Reaching A Worker's Compensation Settlement
Once your claim has been filed, the insurance company will review your medical records, treatment records, future treatment, and what type of impact the injury will have on both your employment and your quality of life. As soon as they have the information, the negotiation process will begin.
How Long Do Workers Comp Settlements Take?
While you can't force the insurance company to pay you immediately, they don't have the power to make you sign anything you are uncomfortable with. When you have a Worker's Compensation attorney by your side, they can help to negotiate your settlement, providing you with valuable insight as to how much you are entitled to. Negotiating your settlement can take time but will be well worth it in the end.
In most cases, once a settlement amount has been agreed upon and your claim approved, the insurance company has up to three weeks to pay your settlement. At Gaylord & Nantais, the attorneys have your best interest at heart and are always available to answer your questions and make sure your Worker's Compensation claim is filed on time so you can get the compensation you deserve.

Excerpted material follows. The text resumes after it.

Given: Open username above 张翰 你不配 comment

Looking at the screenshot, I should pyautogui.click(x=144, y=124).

Comparing Workers' Compensation Settlements Types
Stipulated Finding and Award
If a judge makes a ruling on a lawsuit, the decision is known as a "finding and award." In workers' compensation situations, a stipulated finding and award is a compromise the sides mutually agree to rather than a judge deciding. A doctor decides the extent of injury or disability, which in effect offers the requisite details to assess the settlement sum. A stipulated conclusion has the benefit that it could be revived in the future, should the employee need more medical attention as a result of his injury.
Compromise and Release
This kind of settlement will provide you with a lump sum rather than payments over time, which will finally close the case. Since the lump sum amount is typically higher than the amount you would earn from disability insurance, this is simply because the difference is meant to offset any potential medical expenses. However, you or your health plan must still cover any extra treatment, as a compromise and release arrangement cannot be revived. If you would rather use your own insurance to cover potential medical treatment, then a compromise and release can be your option.

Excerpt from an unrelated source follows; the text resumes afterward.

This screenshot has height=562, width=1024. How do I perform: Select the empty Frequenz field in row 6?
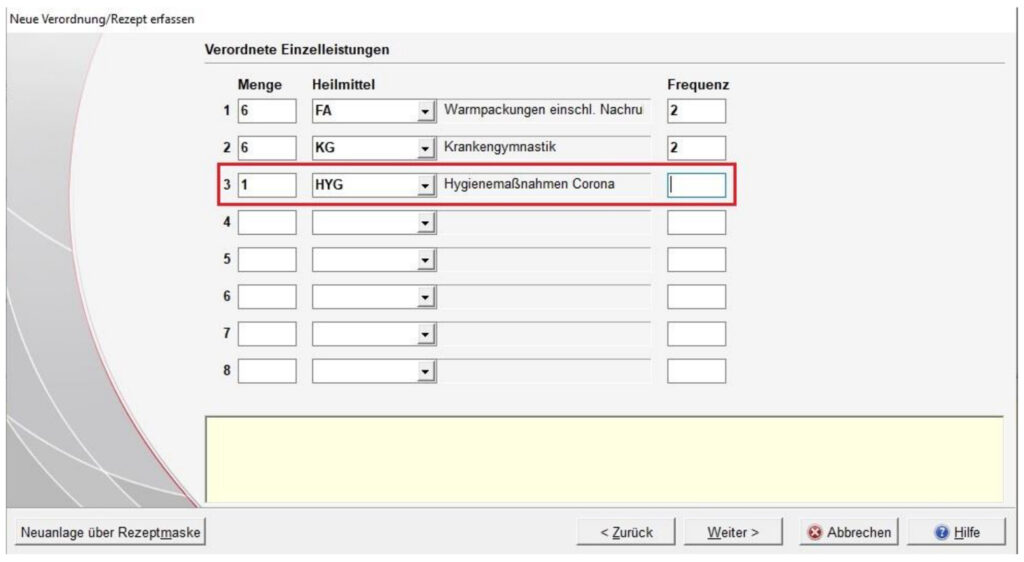696,296
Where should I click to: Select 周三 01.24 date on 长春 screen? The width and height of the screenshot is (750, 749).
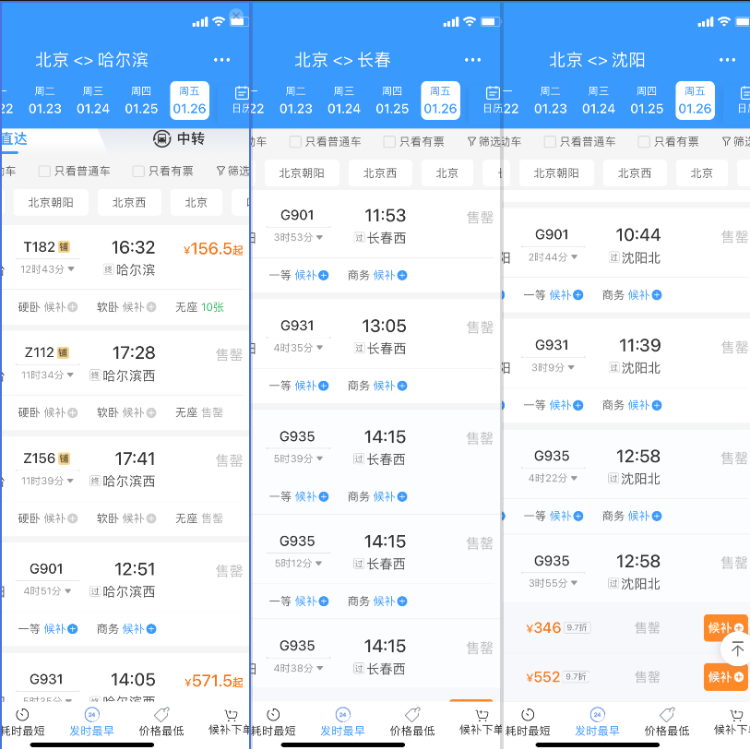343,101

What Is the Amount of Workers' Comp Settlements?
This is a question almost impossible to answer, as payment rates for workers ' compensation differ depending on the type of injuries sustained and the extent of any permanent disability. However, studies found that most settlement sums range between $2000 and $20,000. Certain considerations that can affect the amount of a settlement include the level of legal counsel, whether or not talks are being held, and whether or not a worker wishes to lodge an appeal for more benefits.